Des milieux de travail plus inclusifs
Enfin, le Conseil demande au gouvernement d’agir également dans le monde du travail. Il souhaite favoriser un accès équitable à l’emploi pour les personnes LGBTQ+, soutenir les employeurs et les syndicats dans l’adoption de pratiques inclusives et renforcer l’employabilité des personnes les plus marginalisées. Une attention particulière devrait être accordée aux personnes LGBTQ+ vivant en région, où les possibilités d’emploi et les ressources spécialisées peuvent être plus limitées.
Des réponses attendues avant le 5 octobre
En présentant ses revendications pendant la campagne électorale, le Conseil québécois LGBT cherche maintenant à obtenir des engagements précis des différentes formations politiques.

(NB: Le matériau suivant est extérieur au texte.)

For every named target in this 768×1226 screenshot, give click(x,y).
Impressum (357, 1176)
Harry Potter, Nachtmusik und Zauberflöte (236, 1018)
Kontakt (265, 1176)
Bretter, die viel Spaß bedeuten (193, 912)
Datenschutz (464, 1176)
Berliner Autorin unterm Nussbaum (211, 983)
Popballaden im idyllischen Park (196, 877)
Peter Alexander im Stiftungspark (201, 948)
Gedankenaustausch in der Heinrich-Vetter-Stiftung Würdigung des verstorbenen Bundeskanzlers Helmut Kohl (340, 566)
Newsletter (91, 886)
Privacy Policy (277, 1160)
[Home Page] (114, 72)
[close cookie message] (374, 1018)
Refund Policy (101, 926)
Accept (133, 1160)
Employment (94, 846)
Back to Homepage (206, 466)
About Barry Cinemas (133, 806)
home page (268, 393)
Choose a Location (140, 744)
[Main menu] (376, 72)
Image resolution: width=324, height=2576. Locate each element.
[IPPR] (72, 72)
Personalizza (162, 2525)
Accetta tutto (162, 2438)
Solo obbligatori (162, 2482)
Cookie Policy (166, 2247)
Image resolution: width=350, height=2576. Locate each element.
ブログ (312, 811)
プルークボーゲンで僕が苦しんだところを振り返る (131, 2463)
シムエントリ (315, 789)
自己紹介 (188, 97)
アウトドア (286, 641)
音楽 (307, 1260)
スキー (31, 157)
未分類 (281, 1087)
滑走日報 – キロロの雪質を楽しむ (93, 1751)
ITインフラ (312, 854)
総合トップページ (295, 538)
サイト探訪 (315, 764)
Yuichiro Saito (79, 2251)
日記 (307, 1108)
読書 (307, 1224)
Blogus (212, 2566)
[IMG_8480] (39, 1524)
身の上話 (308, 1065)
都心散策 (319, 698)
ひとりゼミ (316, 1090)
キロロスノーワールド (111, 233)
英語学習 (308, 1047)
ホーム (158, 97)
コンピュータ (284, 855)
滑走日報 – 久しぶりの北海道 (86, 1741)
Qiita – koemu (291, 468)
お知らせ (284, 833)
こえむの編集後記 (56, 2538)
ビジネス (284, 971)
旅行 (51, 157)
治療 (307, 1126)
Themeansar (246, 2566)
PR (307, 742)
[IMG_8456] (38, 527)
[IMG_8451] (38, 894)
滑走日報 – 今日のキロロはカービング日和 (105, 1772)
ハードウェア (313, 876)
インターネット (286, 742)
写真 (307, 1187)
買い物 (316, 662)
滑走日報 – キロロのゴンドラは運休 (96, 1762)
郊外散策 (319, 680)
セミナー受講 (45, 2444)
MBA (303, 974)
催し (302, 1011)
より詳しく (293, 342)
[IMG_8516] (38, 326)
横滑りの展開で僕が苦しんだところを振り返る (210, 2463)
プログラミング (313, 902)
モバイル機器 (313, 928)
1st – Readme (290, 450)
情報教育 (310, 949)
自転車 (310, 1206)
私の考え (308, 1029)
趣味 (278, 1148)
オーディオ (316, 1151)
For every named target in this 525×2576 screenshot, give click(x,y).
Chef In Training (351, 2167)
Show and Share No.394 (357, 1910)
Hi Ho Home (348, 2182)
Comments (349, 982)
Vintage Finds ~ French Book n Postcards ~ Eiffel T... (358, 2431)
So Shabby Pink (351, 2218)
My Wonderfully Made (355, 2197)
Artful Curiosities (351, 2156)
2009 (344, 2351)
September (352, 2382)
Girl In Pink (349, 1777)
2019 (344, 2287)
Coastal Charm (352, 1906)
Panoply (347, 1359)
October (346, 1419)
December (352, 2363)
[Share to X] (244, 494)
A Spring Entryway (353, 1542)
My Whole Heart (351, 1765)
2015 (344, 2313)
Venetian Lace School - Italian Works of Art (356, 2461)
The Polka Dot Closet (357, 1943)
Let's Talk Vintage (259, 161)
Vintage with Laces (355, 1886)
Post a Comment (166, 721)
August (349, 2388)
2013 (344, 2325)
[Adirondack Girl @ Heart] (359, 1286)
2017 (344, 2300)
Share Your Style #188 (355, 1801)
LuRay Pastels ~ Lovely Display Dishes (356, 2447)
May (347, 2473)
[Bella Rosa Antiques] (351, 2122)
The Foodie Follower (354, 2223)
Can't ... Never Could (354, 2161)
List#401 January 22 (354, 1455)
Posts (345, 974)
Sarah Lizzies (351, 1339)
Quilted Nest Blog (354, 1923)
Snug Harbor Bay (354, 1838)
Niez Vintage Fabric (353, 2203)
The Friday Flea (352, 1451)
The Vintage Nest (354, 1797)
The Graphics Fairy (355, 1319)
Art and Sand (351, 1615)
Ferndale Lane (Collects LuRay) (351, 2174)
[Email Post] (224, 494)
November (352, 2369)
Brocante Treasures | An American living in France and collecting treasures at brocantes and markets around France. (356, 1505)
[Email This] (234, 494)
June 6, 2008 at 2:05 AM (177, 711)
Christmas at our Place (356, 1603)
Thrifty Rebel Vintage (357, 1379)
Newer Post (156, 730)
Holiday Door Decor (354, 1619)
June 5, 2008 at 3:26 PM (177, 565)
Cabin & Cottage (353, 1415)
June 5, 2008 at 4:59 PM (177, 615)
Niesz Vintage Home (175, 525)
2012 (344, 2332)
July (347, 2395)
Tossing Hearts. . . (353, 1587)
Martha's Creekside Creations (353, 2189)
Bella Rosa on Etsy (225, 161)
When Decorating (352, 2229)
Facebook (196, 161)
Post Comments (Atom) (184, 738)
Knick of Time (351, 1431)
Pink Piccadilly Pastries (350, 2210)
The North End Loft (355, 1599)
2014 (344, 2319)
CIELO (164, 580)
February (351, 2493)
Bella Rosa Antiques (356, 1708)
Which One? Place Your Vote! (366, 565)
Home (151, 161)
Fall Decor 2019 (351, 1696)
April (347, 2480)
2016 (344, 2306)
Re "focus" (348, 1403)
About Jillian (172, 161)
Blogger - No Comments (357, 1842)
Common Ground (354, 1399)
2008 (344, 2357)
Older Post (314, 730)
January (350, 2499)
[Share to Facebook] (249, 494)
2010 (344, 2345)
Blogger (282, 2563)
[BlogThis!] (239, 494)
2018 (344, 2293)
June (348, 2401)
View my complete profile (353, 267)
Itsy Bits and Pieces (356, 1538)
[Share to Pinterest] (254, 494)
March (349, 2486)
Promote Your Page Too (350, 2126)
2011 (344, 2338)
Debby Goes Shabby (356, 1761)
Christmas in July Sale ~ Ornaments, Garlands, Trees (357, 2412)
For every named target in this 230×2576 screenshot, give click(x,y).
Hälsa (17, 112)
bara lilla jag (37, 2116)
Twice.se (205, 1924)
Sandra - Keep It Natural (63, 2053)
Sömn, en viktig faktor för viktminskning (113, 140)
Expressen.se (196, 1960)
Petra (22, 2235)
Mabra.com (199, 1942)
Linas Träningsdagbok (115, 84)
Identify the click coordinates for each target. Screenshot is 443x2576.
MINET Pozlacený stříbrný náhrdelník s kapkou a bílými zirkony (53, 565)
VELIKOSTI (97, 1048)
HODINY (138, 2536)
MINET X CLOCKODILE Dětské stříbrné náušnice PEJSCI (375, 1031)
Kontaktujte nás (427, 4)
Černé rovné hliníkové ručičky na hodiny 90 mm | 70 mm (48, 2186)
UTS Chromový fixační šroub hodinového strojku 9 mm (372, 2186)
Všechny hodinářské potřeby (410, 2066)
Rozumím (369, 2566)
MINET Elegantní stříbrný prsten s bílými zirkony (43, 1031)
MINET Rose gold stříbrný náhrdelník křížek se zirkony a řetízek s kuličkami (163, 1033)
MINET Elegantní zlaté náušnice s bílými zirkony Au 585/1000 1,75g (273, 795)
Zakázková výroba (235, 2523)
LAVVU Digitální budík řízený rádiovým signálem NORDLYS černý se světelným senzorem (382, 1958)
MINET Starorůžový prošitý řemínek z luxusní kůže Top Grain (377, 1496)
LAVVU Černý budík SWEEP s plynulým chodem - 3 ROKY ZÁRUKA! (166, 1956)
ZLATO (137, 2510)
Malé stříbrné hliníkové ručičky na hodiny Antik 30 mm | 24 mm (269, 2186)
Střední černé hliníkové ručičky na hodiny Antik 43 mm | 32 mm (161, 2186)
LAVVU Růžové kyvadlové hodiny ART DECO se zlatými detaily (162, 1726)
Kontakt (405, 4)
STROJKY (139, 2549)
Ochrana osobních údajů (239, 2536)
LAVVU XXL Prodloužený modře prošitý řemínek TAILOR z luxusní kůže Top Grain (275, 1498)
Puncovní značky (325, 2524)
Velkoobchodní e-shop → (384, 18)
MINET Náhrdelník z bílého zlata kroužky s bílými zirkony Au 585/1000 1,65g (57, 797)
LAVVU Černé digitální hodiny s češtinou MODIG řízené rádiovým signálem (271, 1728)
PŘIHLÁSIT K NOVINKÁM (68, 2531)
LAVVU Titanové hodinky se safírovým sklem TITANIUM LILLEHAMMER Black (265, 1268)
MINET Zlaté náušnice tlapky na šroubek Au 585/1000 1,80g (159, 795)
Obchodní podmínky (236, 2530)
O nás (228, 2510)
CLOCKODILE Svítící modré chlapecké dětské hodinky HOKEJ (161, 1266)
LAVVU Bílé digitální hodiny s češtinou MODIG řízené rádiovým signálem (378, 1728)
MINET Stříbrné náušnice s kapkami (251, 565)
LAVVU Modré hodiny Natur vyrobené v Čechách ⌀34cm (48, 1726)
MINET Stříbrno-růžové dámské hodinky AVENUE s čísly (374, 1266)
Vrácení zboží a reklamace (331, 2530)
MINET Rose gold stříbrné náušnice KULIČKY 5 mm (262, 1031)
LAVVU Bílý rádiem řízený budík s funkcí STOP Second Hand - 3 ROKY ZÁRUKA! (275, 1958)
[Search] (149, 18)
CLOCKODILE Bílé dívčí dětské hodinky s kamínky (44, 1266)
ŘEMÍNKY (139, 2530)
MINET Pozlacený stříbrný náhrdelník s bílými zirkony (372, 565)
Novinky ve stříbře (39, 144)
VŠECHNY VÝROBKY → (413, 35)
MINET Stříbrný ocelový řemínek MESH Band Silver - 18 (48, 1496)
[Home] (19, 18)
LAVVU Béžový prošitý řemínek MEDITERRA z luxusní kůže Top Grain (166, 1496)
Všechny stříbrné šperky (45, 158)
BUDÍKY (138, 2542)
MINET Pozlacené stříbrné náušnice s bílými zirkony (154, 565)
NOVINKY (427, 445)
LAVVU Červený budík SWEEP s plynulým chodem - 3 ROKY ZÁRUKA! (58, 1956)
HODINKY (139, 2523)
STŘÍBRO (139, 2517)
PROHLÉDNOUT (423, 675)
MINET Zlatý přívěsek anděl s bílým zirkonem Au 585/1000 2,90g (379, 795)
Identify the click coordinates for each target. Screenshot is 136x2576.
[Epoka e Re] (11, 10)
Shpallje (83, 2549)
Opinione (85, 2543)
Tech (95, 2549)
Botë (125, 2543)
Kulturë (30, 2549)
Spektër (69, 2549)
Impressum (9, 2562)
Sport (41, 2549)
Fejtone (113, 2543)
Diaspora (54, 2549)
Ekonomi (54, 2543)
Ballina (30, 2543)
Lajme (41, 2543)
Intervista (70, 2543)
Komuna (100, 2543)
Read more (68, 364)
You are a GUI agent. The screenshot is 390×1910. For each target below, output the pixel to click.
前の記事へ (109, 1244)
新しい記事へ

Au-delà des avancées législatives réalisées au Québec au cours des dernières décennies, l’organisme rappelle ainsi que l’égalité juridique ne signifie pas nécessairement l’égalité dans la vie quotidienne — particulièrement lorsqu’il est question de logement, de santé, de violence, de pauvreté, d’immigration ou d’accès aux services en région.
Et le CQ-LGBT entend bien demander des comptes aux partis : « Des engagements sur lesquels nous attendons des réponses. Et surtout, des actions. »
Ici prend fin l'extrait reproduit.